Oregon State Police Lt. Stephanie Bigman is on a quest in southern Oregon: Exactly where on the side of Sexton Mountain in southern Oregon was a state trooper killed while on lone patrol in Josephine County?
On July 1 – 89 years ago – Trooper Burrell Milo Baucom stopped by the Grants Pass office on the trail of a suspected stolen car from southern California. He soon came across the vehicle without a then-required entry sticker that Oregon placed on vehicles coming from California.
Trooper Baucom pulled the suspect vehicle over at a wide spot on the side of Sexton Mountain, about 10 miles north of Grants Pass.
After searching the two young men, he planned to bring them back to Grants Pass. But he missed a hidden handgun in his search.
“The 17-year-old panicked and shot Trooper Baucom once in the abdomen. Trooper Baucom, the fighter that he was, tackled the 20-year-old, was fighting him through the gunshot wound and was winning,” said Lt. Bigman.
The 17-year-old began to leave but saw that his partner was losing the struggle, she said. He then came back and shot Trooper Baucom three more times, killing him and leaving him on the side of the road.
The two assailants drove off to the north but ditched the car a short distance up the mountain. They then fled on foot but were captured by a quickly-established posse’.
Still, Trooper Baucom was dead, only the second to die in the line of duty for the young state police agency.
Questions about the shooting
According to Lt. Bigman, the exact location of the killing on then U.S. 99 and the subsequent original location of a monument became a discussion topic at the Grants Pass field office. Troopers frequently visited the Baucom monument, located off northbound Interstate 5 at the nearby Manzanita Rest Area.
“The questions started: where was the monument originally located, and where was he murdered?” said Lt. Bigman. So they began a quest to find the actual location of the murder of Trooper Baucom and where the monument originally dedicated was – and to find out if they are one in the same.
Out of that the idea blossomed a “fallen officer” highway sign which would be placed, if not at the actual site, then nearby on I-5.
Lt. Bigman asked ODOT if the agency had any information on the location. Right-of-way maps from the time and other information from 1933 placed a possible site of the incident 10 miles north of Grants Pass on then U.S. 99. The old highway is today’s Monument Drive – named after the Baucom Monument – and current Oxyoke Road before it disappears at about the 10 mile mark into the embankment of I-5.
ODOT assisted Lt. Bigman searching the old highway on the side of Sexton Mountain. Some of the roadway is used as an access to hillside homes. Another section, next to the interstate, is hidden and forgotten. It’s that area east of I-5 that’s most intriguing based on old clippings and research.
“The best description we have is from the sheriff at the time.

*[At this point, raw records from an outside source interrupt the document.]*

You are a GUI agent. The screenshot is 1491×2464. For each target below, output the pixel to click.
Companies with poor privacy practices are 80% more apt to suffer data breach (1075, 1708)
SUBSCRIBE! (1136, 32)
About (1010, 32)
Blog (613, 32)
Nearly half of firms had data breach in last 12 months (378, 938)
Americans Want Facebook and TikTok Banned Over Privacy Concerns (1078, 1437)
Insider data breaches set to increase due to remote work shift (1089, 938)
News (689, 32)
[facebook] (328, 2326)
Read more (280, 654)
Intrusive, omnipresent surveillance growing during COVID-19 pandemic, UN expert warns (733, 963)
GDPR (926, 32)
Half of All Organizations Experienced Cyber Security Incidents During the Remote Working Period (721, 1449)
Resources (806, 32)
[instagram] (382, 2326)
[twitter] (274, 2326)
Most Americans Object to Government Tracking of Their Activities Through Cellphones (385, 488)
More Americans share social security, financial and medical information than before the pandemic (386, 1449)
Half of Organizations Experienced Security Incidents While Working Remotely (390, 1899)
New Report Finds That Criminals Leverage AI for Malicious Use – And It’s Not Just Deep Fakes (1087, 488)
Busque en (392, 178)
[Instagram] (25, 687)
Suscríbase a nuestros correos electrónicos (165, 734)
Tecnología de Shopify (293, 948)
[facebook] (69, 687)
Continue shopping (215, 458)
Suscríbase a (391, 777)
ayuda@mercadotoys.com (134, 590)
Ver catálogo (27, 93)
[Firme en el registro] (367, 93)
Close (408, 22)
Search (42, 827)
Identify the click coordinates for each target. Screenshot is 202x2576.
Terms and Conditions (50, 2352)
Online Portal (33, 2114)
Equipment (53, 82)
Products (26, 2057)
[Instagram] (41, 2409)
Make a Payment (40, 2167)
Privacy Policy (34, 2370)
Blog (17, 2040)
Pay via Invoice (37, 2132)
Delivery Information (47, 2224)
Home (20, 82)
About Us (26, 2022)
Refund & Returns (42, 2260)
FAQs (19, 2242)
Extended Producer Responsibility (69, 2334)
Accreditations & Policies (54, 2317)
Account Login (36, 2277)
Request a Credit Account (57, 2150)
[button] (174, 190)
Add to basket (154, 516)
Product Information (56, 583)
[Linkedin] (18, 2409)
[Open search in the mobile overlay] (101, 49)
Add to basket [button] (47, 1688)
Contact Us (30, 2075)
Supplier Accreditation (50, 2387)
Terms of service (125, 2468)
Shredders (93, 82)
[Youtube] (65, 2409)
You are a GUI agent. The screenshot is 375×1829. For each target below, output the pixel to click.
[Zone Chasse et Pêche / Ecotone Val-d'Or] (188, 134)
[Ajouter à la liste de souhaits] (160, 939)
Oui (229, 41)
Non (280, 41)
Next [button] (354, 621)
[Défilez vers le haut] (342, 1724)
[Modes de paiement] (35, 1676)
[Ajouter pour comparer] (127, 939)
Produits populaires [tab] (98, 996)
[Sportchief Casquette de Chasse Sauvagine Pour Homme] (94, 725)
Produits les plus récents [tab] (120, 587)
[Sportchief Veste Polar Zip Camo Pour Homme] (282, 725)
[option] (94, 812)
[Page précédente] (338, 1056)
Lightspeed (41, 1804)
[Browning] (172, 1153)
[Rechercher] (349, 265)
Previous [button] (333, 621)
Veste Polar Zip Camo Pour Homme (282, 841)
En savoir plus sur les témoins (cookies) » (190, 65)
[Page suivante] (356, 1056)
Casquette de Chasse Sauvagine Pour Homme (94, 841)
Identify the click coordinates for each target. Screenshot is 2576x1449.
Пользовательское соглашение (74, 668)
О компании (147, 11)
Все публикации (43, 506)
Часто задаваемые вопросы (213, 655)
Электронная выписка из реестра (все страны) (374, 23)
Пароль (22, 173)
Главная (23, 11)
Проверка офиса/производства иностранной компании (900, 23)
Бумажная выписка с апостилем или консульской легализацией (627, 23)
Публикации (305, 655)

It was on the first long grade up the mountain. This area where we are standing is as close to the location as we can find,” said Lt. Bigman.
A monument is a reminder
Trooper Baucom’s funeral in Medford included a solemn procession through downtown. A year later, a monument to his sacrifice was dedicated at a well-attended ceremony that included law enforcement officers from throughout the region and his fellow national guardsman and family.
Today that monument sits at the nearby northbound Manzanita Rest Area, north of Grants Pass. The monument’s original location is unknown at this point because many of the described roadside features have changed over the decades.
However, the monument still plays an important role for today’s new state trooper recruits. Lt. Bigman said the recruits are paired with a coach who takes them to the rest area and to the monument. Only they don’t know what they are walking up to since the monument from the parking area appears to be just a stone.
“For them it’s a learning moment,” said Lt. Bigman. “Just as they are surprised at what they find on the other side of the monument, they learn how quickly things can change. Just like for Trooper Baucom: out on lone patrol and in a blink of an eye he was killed.”
ODOT is currently working with OSP to bring a fallen officer sign to the side of I-5 on the southern slope of Sexton Summit. Oregon law requires the request go through the legislative process and Lt. Bigman is looking for a sponsor.
“For us, Trooper Baucom’s story could be any of us. And we know that – when things go sideways out here and fighting alone on a side of a mountain could be our story. We always say ‘we’ll never forget,’ ‘we’ll always remember’ and this quest to get the fallen officer memorial sign for him and to find the site of the actual homicide scene is something we should do for this man who served in the armed forces. He took an oath to protect and serve the citizens of Oregon and he lived and died on the side of this mountain.”